Sadler's office, he was tense, nervous, worried. He knew he was heading for a tailspin, but he couldn't quit work. He had to have help.
"While this man was telling me his story," Dr. Sadler says, "my telephone rang. It was the hospital calling; and, instead of deferring the matter, I took time right then to come to a decision. I always settle questions, if possible, right on the spot. I had no sooner hung up than the phone rang again. Again an urgent matter, which I took time to discuss. The third interruption came when a colleague of mine came to my office for advice on a patient who was critically ill. When I had finished with him, I turned to my caller and began to apologise for keeping him waiting. But he had brightened up. He had a completely different look on his face."

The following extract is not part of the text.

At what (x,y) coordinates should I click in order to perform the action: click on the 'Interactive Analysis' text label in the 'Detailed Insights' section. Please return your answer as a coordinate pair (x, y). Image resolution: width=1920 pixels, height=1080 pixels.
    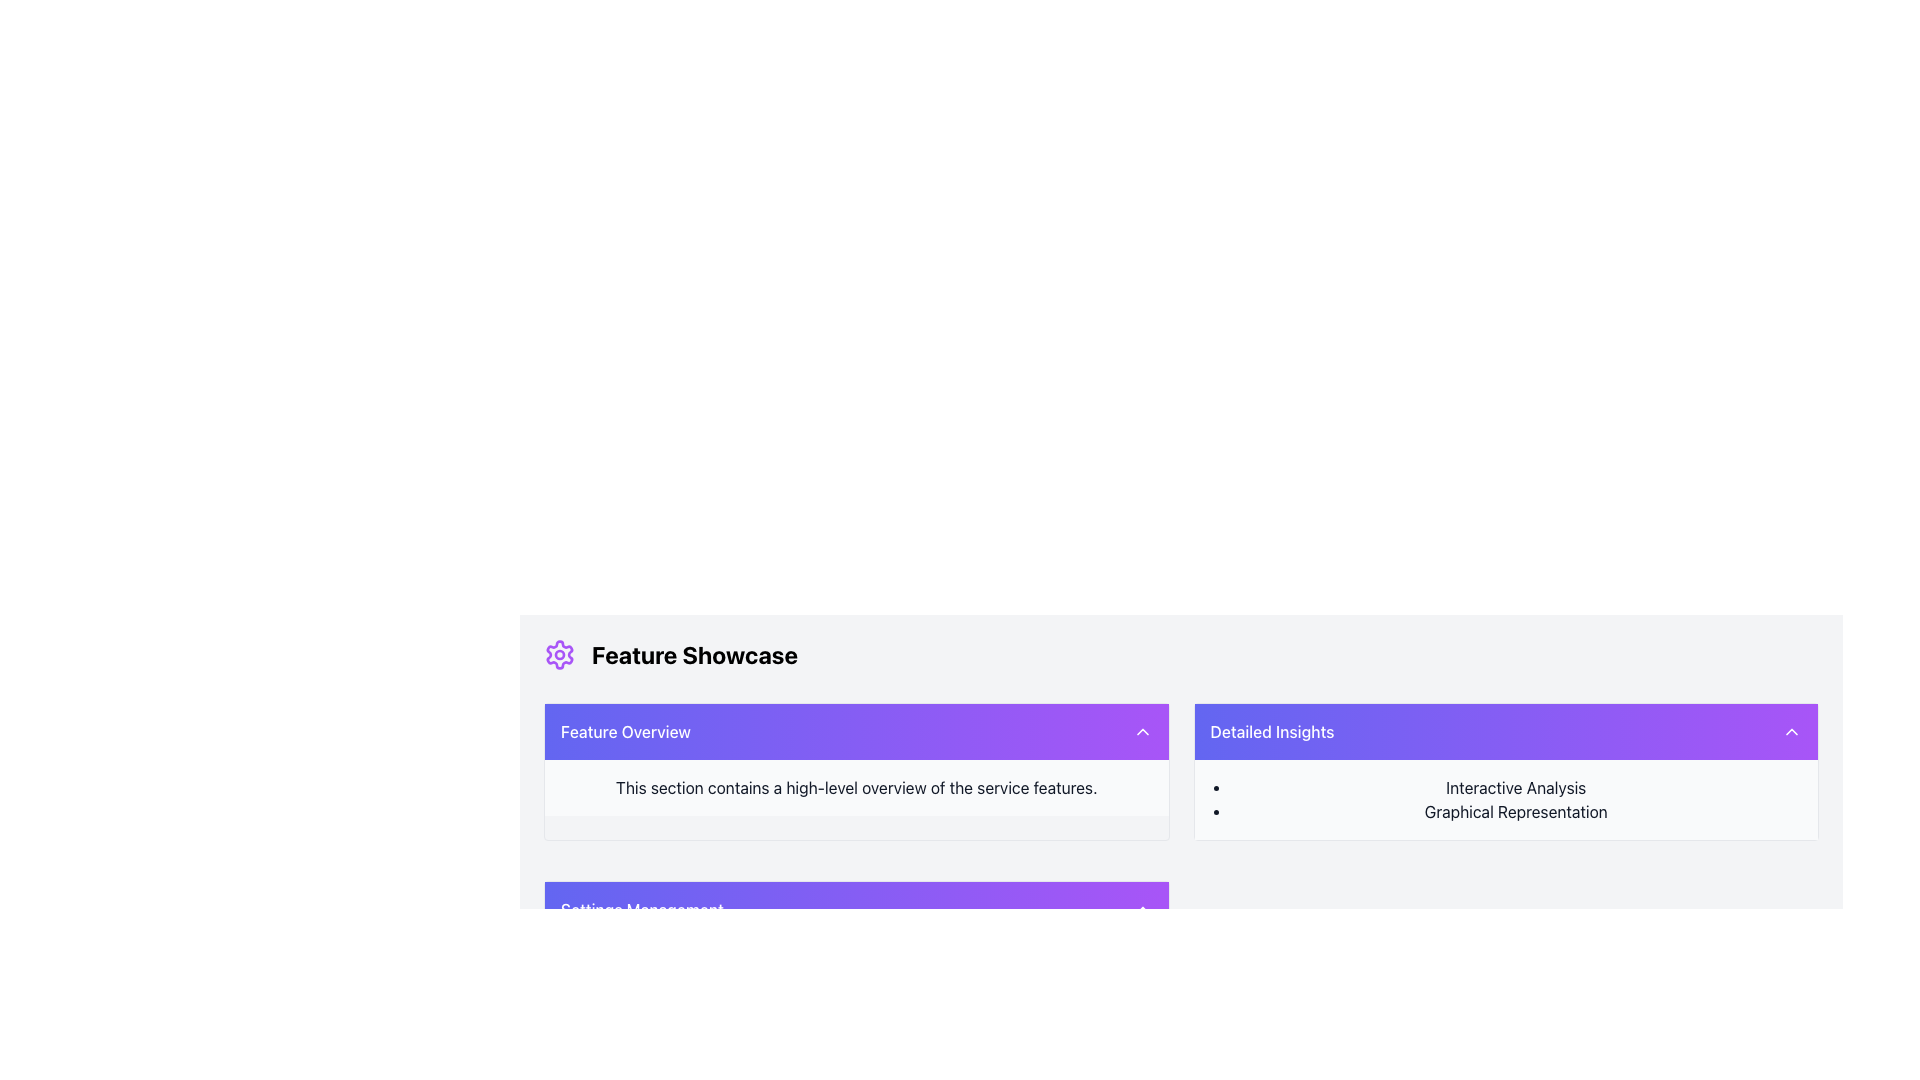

"Don't apologise, doctor!" this man said to Sadler. "In the last ten minutes, I think I've got a hunch as to what is wrong with me. I'm going back to my offices and revise my working habits .... But before I go, do you mind if I take a look in your desk?"
Dr. Sadler opened up the drawers of his desk. All empty- except for supplies. "Tell me,"
said the patient, "where do you keep your unfinished business?"